# start of Text shown
The next observation is that if w,w'∈M where M is Garside are conjugate in the group of fractions G then they are conjugate in M, since if wx=xw' then there is a power Δⁱ which is central and such that xΔⁱ∈ M. Then wxΔⁱ=xΔⁱ w' is a conjugation in M.

The crucial observation for solving the conjugacy problem in Garside groups is to introduce inf(w):=sup{i such that Δ⁻ⁱw∈ M} and sup(w):=inf{i such that w⁻¹Δⁱ∈ M}, and to notice that the number of conjugates of w with same inf and sup as w is finite (since our monoids have a finite number of simples). Further, a theorem of Birman shows that the maximum inf and minimum sup in a conjugacy class can be achieved simultaneously; the elements achieving this are called the super summit set of w, denoted SS(w). Thus a way to determine if w and w' are conjugate is to find representatives w₁∈SS(w), w'₁∈SS(w') of them in their super summit set, and then enumerate SS(w) and see if it contains w'₁. This can also be used to compute the centralizer of an element: if we consider the super summit set as a category whose objects are its elements and morphisms are the conjugations by simple elements, the centralizer of w₁ is given by the endomorphisms of that object. For the implementation of finite categories we use, see the docstrings of Category and endomorphisms.

We illustrate this on an example:

julia> b=B(2,1,4,1,4)
214.14

julia> c=B(1,4,1,4,3)
14.143

julia> d=conjugating_elt(b,c) # would return nothing if b, c are not conjugate
(1)⁻¹21321432

julia> b^d
14.143

julia> centralizer_gens(b)
# end of Text shown
# start of Entries supplied
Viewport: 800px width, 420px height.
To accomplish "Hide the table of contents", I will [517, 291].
# end of Entries supplied
# start of Entries supplied
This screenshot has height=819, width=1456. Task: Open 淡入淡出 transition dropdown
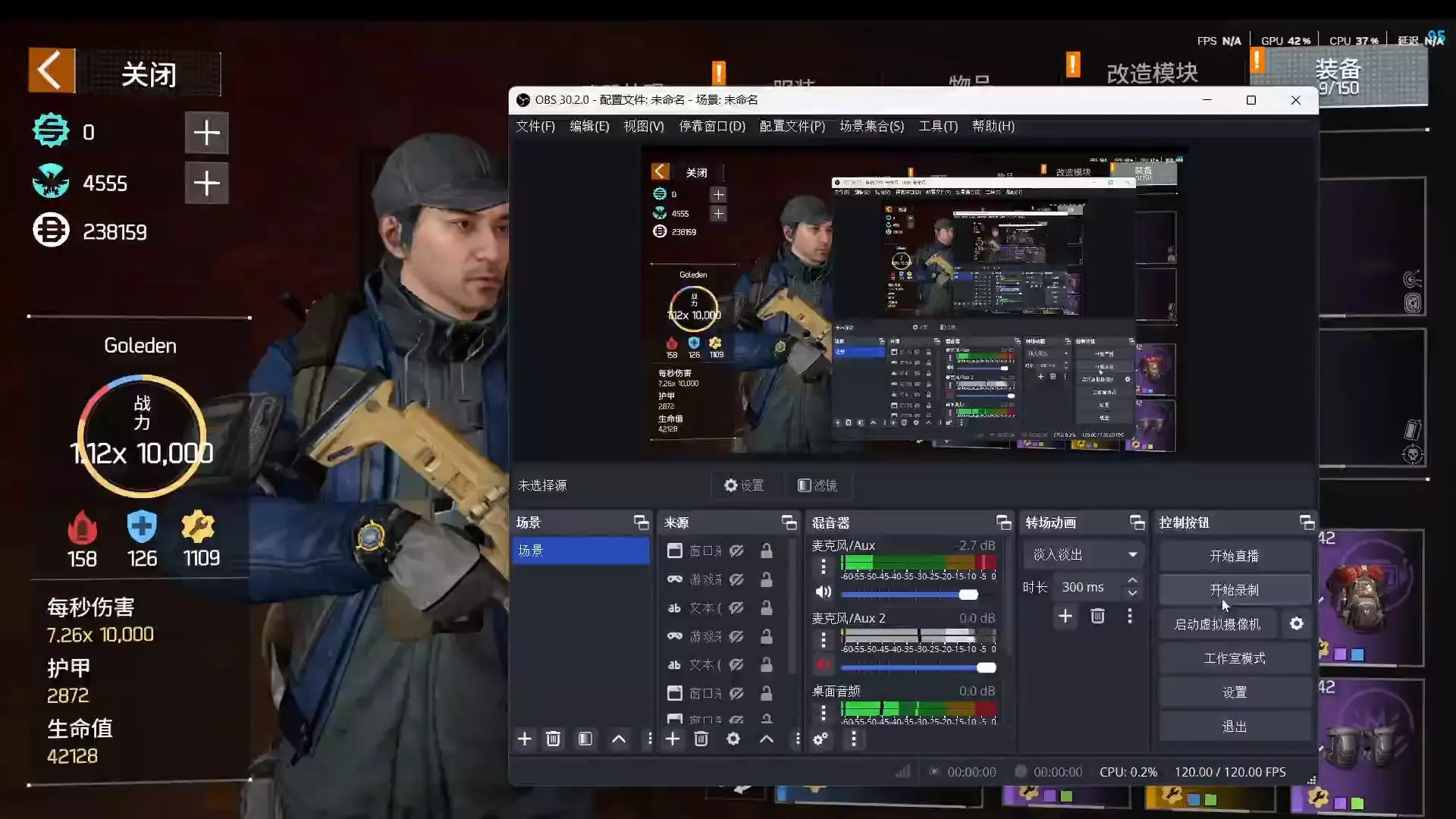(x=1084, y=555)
# end of Entries supplied
Work instructions:
**A)** In the Garside groups text, what are the elements that achieve the maximum inf and minimum sup in a conjugacy class called?
**B)** Rewrite the Garside groups text from "julia> b=B(2,1,4,1,4)" to "julia> centralizer_gens(b)", putting "false" in place of "nothing".
**C)** Pick up the Garside groups text where it stops and continue it.

Results of the exercise:
**A)** They are called the super summit set of w, denoted SS(w).

**B)**
julia> b=B(2,1,4,1,4)
214.14

julia> c=B(1,4,1,4,3)
14.143

julia> d=conjugating_elt(b,c) # would return false if b, c are not conjugate
(1)⁻¹21321432

julia> b^d
14.143

julia> centralizer_gens(b)

**C)**
3-element Vector{GarsideElt{Perm{Int16}, BraidMonoid{Perm{Int16}, FiniteCoxeterGroup{Perm{Int16},Int64}}}}:
 321432.213243
 21.1
 4

julia> C=conjcat(b;ss=Val(:ss)) # SS(b) as a category
category with 10 objects and 32 generating maps

julia> C.obj # the elements of SS(b). Notice it contains c
10-element Vector{GarsideElt{Perm{Int16}, BraidMonoid{Perm{Int16}, FiniteCoxeterGroup{Perm{Int16},Int64}}}}:
 1214.4
 214.14
 124.24
 1343.1
 14.124
 143.13
 24.214
 134.14
 13.134
 14.143

There is a faster solution to the conjugacy problem given in gebgon10: for each b∈M, they define a particular simple left-divisor of b, its preferred prefix such that the operation slide which cyclically conjugates b by its preferred prefix, is eventually periodic, and the period is contained in the super summit set of x. We say that x is in its sliding circuit if some iterated slide of x is equal to x. The set of sliding circuits in a given conjugacy class is smaller than the super summit set, thus allows to solve the conjugacy problem faster. Continuing from the above example,

julia> word(W,preferred_prefix(b))
2-element Vector{Int64}:
 2
 1

julia> b^B(preferred_prefix(b))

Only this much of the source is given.